= Description of the task =
Give the entries again, word for word.

= Collection entries =

********

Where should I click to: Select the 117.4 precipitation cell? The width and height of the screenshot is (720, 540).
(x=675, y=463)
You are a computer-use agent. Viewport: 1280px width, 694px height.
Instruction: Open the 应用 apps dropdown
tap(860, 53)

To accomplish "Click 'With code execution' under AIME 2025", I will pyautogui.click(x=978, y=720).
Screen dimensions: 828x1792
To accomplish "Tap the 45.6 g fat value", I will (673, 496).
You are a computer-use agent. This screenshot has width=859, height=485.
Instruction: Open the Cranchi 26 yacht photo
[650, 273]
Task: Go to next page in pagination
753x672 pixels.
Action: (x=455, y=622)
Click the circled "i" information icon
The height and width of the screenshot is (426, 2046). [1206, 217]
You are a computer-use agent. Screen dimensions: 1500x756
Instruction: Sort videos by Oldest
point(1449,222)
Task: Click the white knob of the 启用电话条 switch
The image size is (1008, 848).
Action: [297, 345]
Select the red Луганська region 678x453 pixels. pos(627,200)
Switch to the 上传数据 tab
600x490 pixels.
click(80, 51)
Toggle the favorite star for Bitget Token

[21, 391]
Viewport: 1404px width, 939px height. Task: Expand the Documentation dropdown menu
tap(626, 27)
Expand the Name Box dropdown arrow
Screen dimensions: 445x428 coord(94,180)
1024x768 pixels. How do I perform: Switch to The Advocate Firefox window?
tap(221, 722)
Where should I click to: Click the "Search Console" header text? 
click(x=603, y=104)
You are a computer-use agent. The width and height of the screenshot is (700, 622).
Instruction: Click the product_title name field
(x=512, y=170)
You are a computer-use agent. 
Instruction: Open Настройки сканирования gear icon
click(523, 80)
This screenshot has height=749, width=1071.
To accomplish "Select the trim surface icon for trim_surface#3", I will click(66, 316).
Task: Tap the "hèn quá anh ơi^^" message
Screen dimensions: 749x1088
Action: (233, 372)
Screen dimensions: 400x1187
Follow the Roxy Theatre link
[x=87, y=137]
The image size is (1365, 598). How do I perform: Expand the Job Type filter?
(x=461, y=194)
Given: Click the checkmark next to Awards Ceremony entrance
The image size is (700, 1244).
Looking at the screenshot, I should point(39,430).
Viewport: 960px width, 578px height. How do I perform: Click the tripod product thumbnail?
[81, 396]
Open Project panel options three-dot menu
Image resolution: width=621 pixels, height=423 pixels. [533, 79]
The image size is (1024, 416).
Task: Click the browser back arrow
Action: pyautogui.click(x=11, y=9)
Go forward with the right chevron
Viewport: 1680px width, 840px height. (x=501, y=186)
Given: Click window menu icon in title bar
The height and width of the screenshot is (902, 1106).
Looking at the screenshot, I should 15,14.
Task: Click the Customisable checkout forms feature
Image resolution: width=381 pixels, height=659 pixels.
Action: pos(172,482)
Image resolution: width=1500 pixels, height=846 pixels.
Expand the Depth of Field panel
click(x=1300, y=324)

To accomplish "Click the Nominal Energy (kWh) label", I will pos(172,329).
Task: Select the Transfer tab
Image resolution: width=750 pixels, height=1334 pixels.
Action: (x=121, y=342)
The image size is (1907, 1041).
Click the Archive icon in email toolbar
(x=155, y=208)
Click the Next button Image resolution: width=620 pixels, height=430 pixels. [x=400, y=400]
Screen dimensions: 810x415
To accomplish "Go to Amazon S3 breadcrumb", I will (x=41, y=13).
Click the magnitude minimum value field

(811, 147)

********

= Output =
Where should I click to: Select the 117.4 precipitation cell? The width and height of the screenshot is (720, 540).
(x=675, y=463)
You are a computer-use agent. Viewport: 1280px width, 694px height.
Instruction: Open the 应用 apps dropdown
tap(860, 53)

To accomplish "Click 'With code execution' under AIME 2025", I will pyautogui.click(x=978, y=720).
Screen dimensions: 828x1792
To accomplish "Tap the 45.6 g fat value", I will (673, 496).
You are a computer-use agent. This screenshot has width=859, height=485.
Instruction: Open the Cranchi 26 yacht photo
[650, 273]
Task: Go to next page in pagination
753x672 pixels.
Action: (x=455, y=622)
Click the circled "i" information icon
The height and width of the screenshot is (426, 2046). [1206, 217]
You are a computer-use agent. Screen dimensions: 1500x756
Instruction: Sort videos by Oldest
point(1449,222)
Task: Click the white knob of the 启用电话条 switch
The image size is (1008, 848).
Action: [297, 345]
Select the red Луганська region 678x453 pixels. pos(627,200)
Switch to the 上传数据 tab
600x490 pixels.
click(80, 51)
Toggle the favorite star for Bitget Token

[21, 391]
Viewport: 1404px width, 939px height. Task: Expand the Documentation dropdown menu
tap(626, 27)
Expand the Name Box dropdown arrow
Screen dimensions: 445x428 coord(94,180)
1024x768 pixels. How do I perform: Switch to The Advocate Firefox window?
tap(221, 722)
Where should I click to: Click the "Search Console" header text? 
click(x=603, y=104)
You are a computer-use agent. The width and height of the screenshot is (700, 622).
Instruction: Click the product_title name field
(x=512, y=170)
You are a computer-use agent. 
Instruction: Open Настройки сканирования gear icon
click(523, 80)
This screenshot has height=749, width=1071.
To accomplish "Select the trim surface icon for trim_surface#3", I will click(66, 316).
Task: Tap the "hèn quá anh ơi^^" message
Screen dimensions: 749x1088
Action: (233, 372)
Screen dimensions: 400x1187
Follow the Roxy Theatre link
[x=87, y=137]
The image size is (1365, 598). How do I perform: Expand the Job Type filter?
(x=461, y=194)
Given: Click the checkmark next to Awards Ceremony entrance
The image size is (700, 1244).
Looking at the screenshot, I should point(39,430).
Viewport: 960px width, 578px height. How do I perform: Click the tripod product thumbnail?
[81, 396]
Open Project panel options three-dot menu
Image resolution: width=621 pixels, height=423 pixels. [533, 79]
The image size is (1024, 416).
Task: Click the browser back arrow
Action: pyautogui.click(x=11, y=9)
Go forward with the right chevron
Viewport: 1680px width, 840px height. (x=501, y=186)
Given: Click window menu icon in title bar
The height and width of the screenshot is (902, 1106).
Looking at the screenshot, I should 15,14.
Task: Click the Customisable checkout forms feature
Image resolution: width=381 pixels, height=659 pixels.
Action: pos(172,482)
Image resolution: width=1500 pixels, height=846 pixels.
Expand the Depth of Field panel
click(x=1300, y=324)

To accomplish "Click the Nominal Energy (kWh) label", I will pos(172,329).
Task: Select the Transfer tab
Image resolution: width=750 pixels, height=1334 pixels.
Action: (x=121, y=342)
The image size is (1907, 1041).
Click the Archive icon in email toolbar
(x=155, y=208)
Click the Next button Image resolution: width=620 pixels, height=430 pixels. [x=400, y=400]
Screen dimensions: 810x415
To accomplish "Go to Amazon S3 breadcrumb", I will (x=41, y=13).
Click the magnitude minimum value field

(811, 147)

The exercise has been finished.